Lynchburg, VA - Many high school seniors are busy finalizing their college plans - where to go, what to study, and one big one for almost everyone is how to pay for it?

Monday, we sat down with a financial aid advisor, and it didn't take long for sequestration to come up. Sequestration means less grant money floating around for students. That means students are likely to take out more loans, at a time when interest rates on those loans could skyrocket.

Candy Jones is a Human Resources major. Other students have told her horror stories about student loans. But she didn't get scared; she got educated.

"Working in financial aid, I've learned a lot," said Candy Jones, junior, LC.

Last year, Jones took a job in financial aid at Lynchburg College. Yes, like many in college, she'll have student loans to pay back after graduation. But, the debt isn't holding her back from her dream job in human resources.

"I'm not picking a job that pays the most money. I'm actually picking a job that I actually want to do. Somebody told me one time, 'If you're not whistling on your way to work, then you need to get a new job,'" said Jones.

"The support for financial aid is always in question," said Michelle Davis, director, financial aid office.

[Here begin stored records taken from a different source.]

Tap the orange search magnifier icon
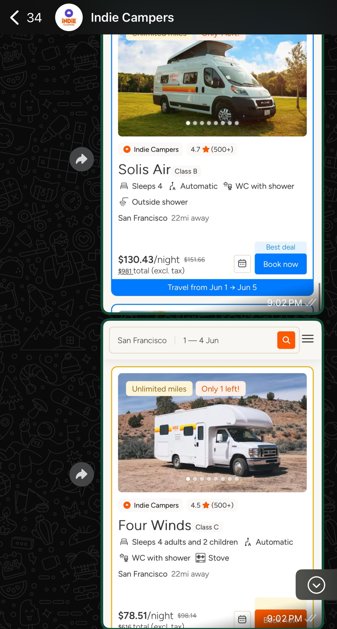This screenshot has height=629, width=337. pyautogui.click(x=286, y=340)
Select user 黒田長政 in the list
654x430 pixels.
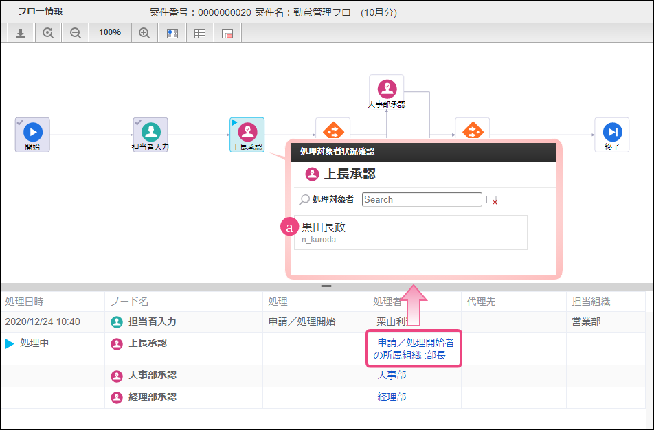[411, 233]
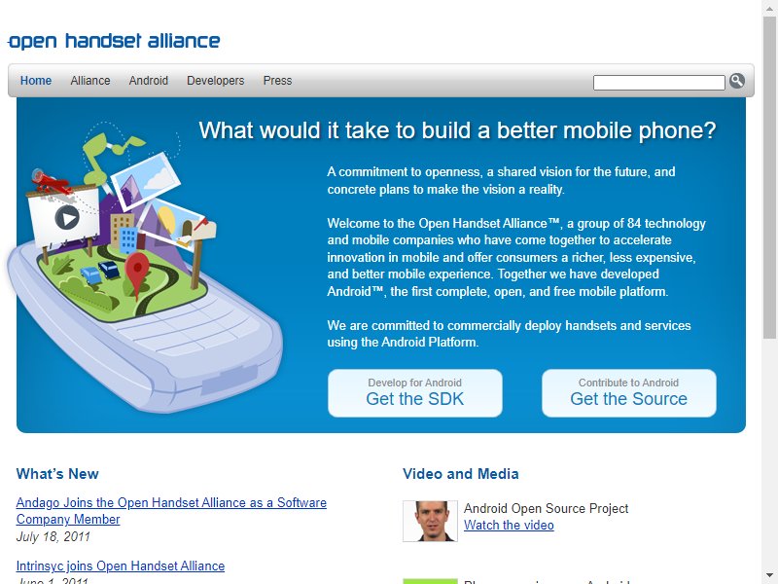Viewport: 778px width, 584px height.
Task: Select the Developers menu item
Action: (x=215, y=81)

Michelle Davis runs LC's financial aid office. She says this past election, politician's kept things affordable for students, putting off hiking the interest rate on student loans for another time. Well, that time is now, and talks have started. Interest rates could double from 3.4% to 6.8%. A jump like that won't hit the class of 2013. But Davis says younger students should be on guard.

"It's my new students who need to understand what this means for them four years from now," said Davis.

Davis hopes Washington keeps the lower interest rate a bit longer. Still, for Jones, student loans will not keep her from earning a degree.

"I just see my student loans as an investment," said Jones.

Loan forgiveness is another hot topic. One idea floated is to forgive student loan debt after 10 years of on-time payments.

Most students on a typical payment plan will have paid off their debt in that time.